*GOAL:*
Tally how many lines of the data below contain the case-sensitive string "Where", and reply with only that number.

A block of data
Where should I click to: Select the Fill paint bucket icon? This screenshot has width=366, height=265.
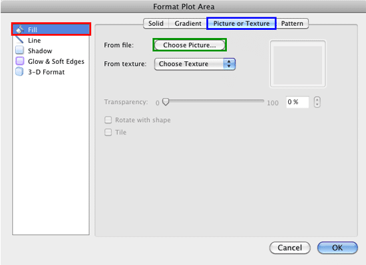coord(19,30)
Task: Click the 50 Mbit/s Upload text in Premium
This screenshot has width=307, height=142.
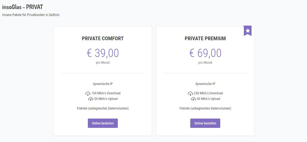Action: [x=208, y=99]
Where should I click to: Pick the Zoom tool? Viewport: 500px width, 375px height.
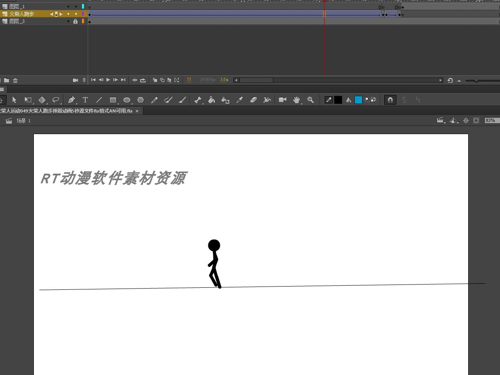(311, 99)
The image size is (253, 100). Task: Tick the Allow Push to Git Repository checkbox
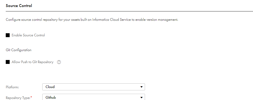8,62
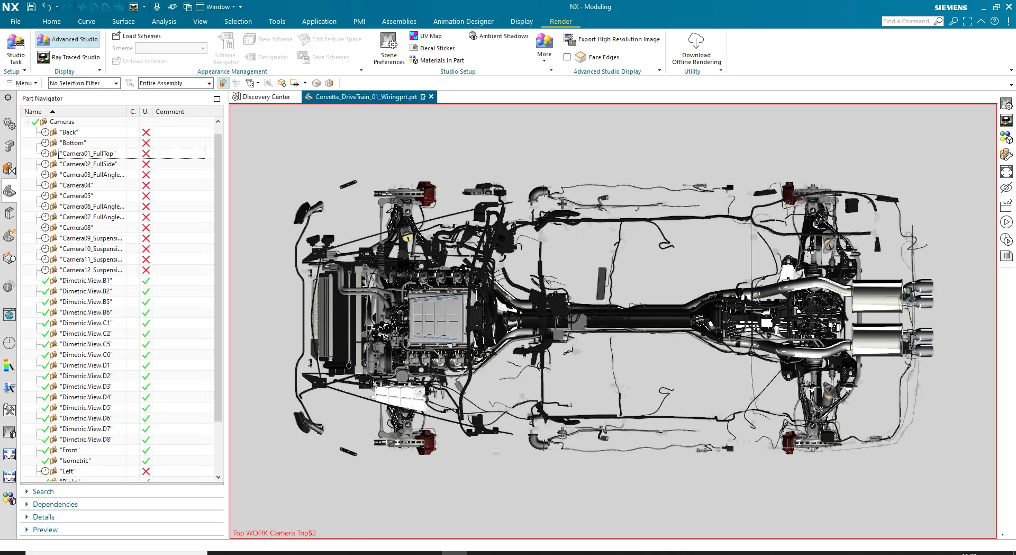Open the Entire Assembly scope dropdown

tap(175, 83)
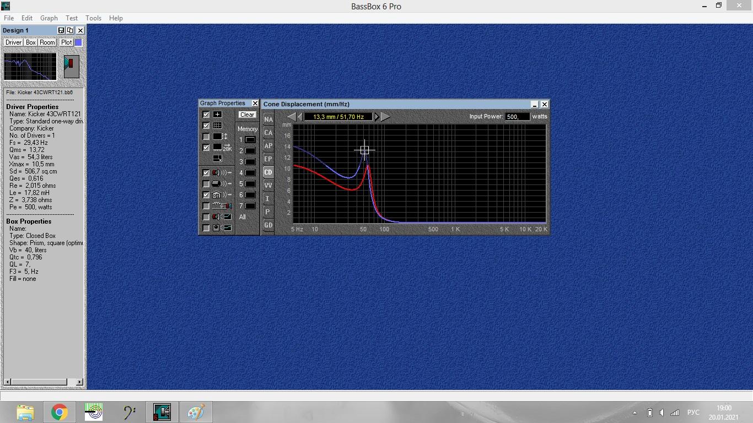Click the graph resize arrow icon

click(x=217, y=159)
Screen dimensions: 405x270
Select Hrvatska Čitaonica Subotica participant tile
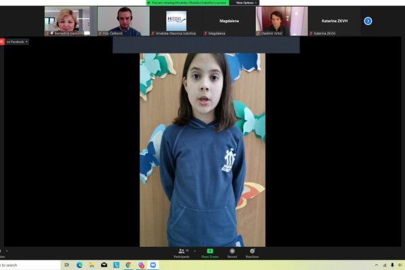tap(176, 21)
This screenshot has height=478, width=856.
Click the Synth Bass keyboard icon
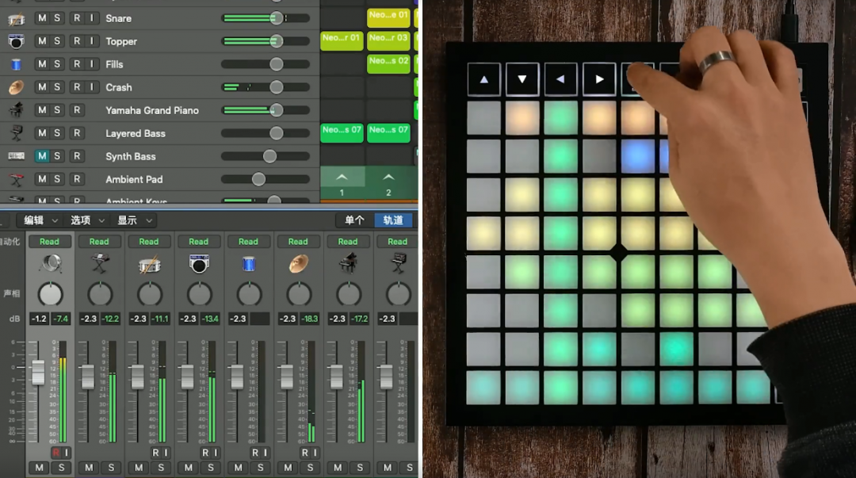[x=16, y=156]
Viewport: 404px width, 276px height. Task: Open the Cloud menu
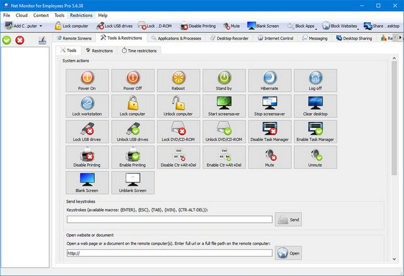click(23, 15)
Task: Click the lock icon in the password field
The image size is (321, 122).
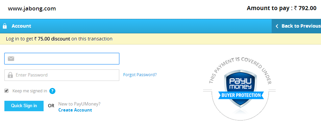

*FINAL RESULT:*
2